> [Work required]:
Pictures aside, repeat all the entries below exactly as they appear.

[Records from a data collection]
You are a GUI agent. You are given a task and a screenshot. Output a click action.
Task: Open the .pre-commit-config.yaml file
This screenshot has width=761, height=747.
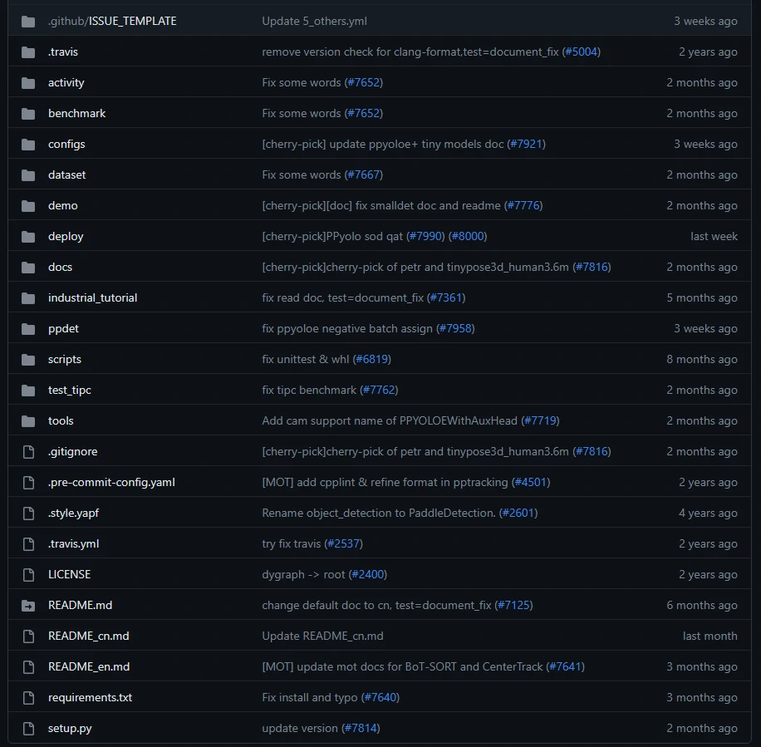pyautogui.click(x=111, y=482)
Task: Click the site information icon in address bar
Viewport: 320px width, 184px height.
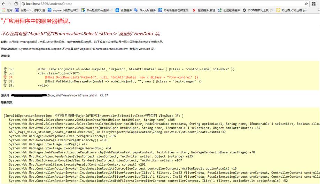Action: click(23, 4)
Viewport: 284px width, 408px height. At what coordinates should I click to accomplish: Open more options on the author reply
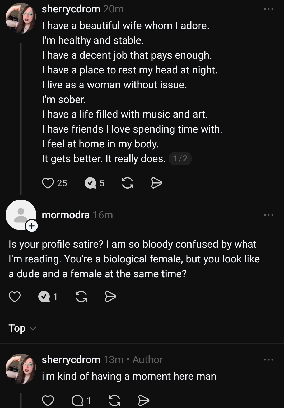click(269, 360)
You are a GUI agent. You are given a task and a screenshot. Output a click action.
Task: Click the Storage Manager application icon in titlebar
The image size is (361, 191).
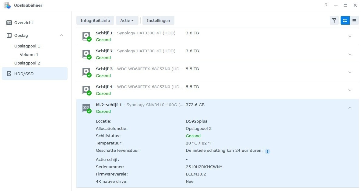[7, 5]
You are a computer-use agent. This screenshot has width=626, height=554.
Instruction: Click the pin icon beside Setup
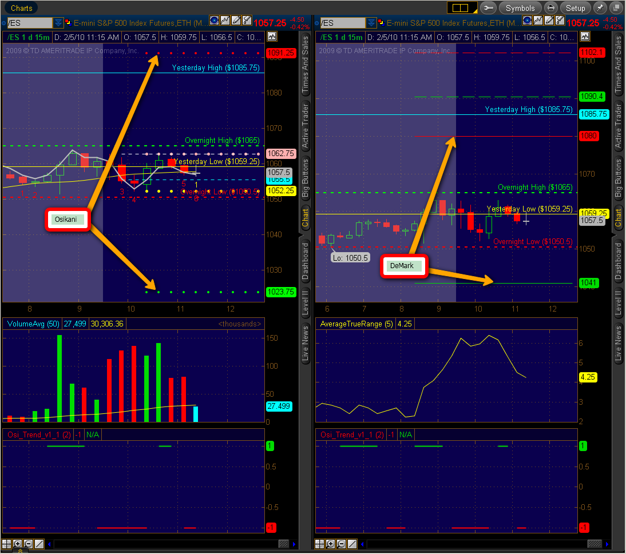tap(600, 8)

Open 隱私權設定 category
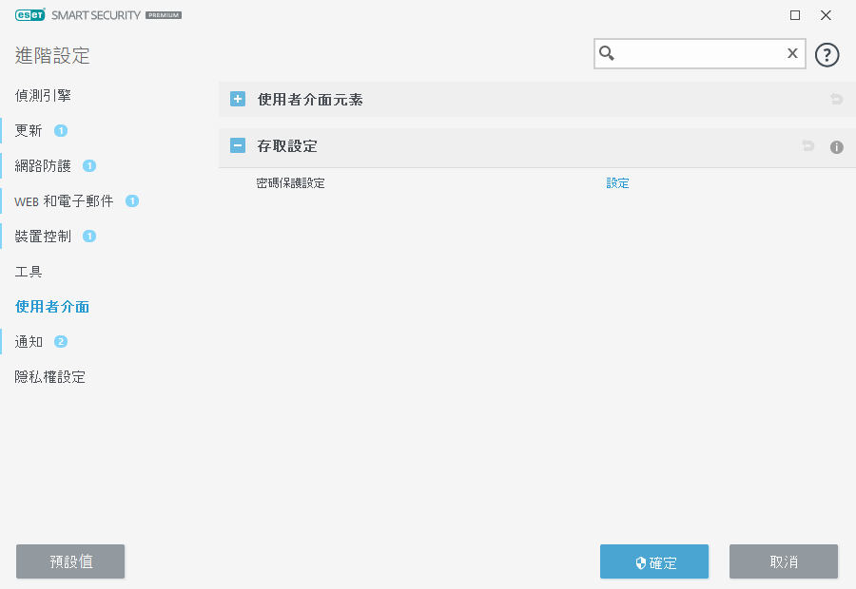click(50, 376)
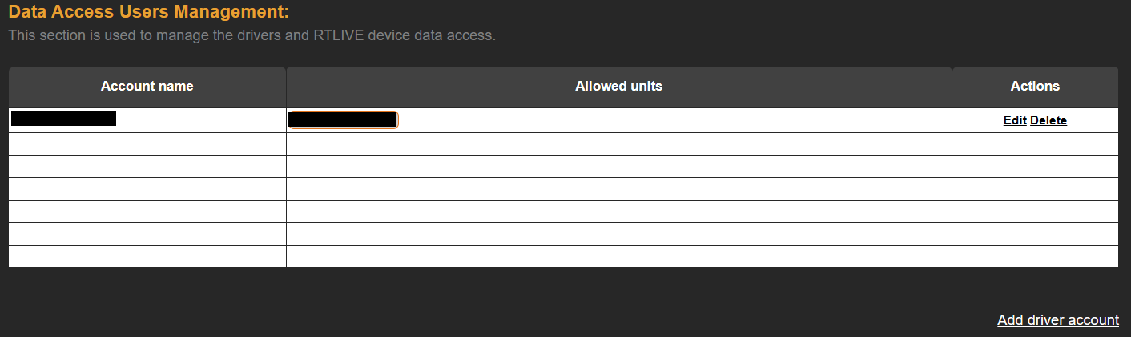Click third row's empty Account name cell
Screen dimensions: 1131x337
[147, 167]
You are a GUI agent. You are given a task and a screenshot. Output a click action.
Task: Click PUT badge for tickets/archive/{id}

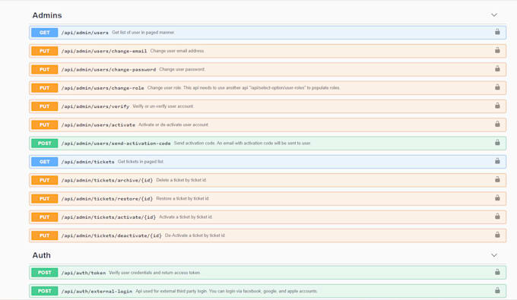tap(45, 180)
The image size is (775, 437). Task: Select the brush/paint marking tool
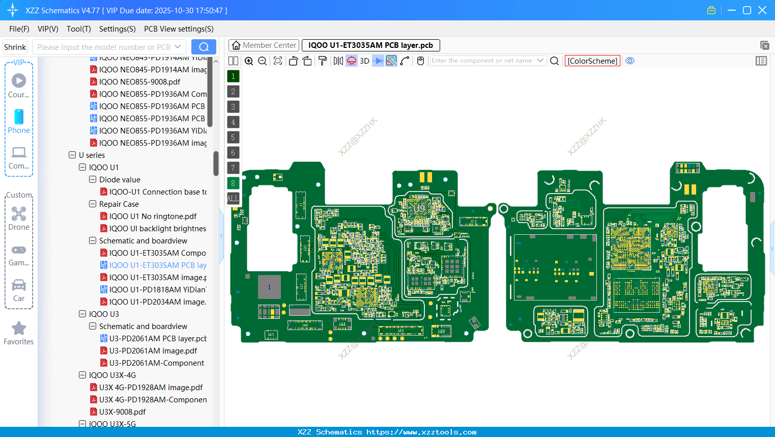322,61
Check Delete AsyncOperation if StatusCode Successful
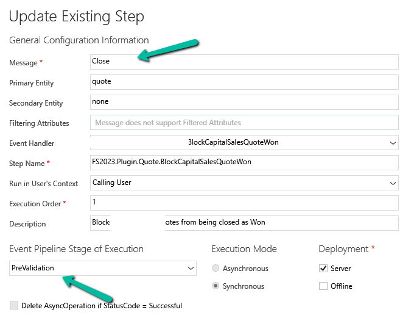 point(13,305)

> [Answer for the task]:
You are a GUI agent. You are given a task and a screenshot. Output a click action.
Task: Open the .pre-commit-config.yaml file
This screenshot has width=761, height=747.
pyautogui.click(x=111, y=482)
Task: Click the site information icon in address bar
Viewport: 320px width, 184px height.
Action: click(23, 4)
Viewport: 284px width, 408px height. At what coordinates should I click to accomplish: Open more options on the author reply
click(269, 360)
You are a GUI agent. You are given a task and a screenshot. Output a click action.
Task: Click the Storage Manager application icon in titlebar
The image size is (361, 191).
[7, 5]
You are a computer-use agent. This screenshot has width=626, height=554.
Instruction: Click the pin icon beside Setup
tap(600, 8)

Open 隱私權設定 category
click(50, 376)
Click third row's empty Account name cell
Screen dimensions: 1131x337
[147, 167]
You are a GUI agent. You are given a task and a screenshot. Output a click action.
Task: Click PUT badge for tickets/archive/{id}

tap(45, 180)
The image size is (775, 437). Task: Select the brush/paint marking tool
322,61
Check Delete AsyncOperation if StatusCode Successful
 point(13,305)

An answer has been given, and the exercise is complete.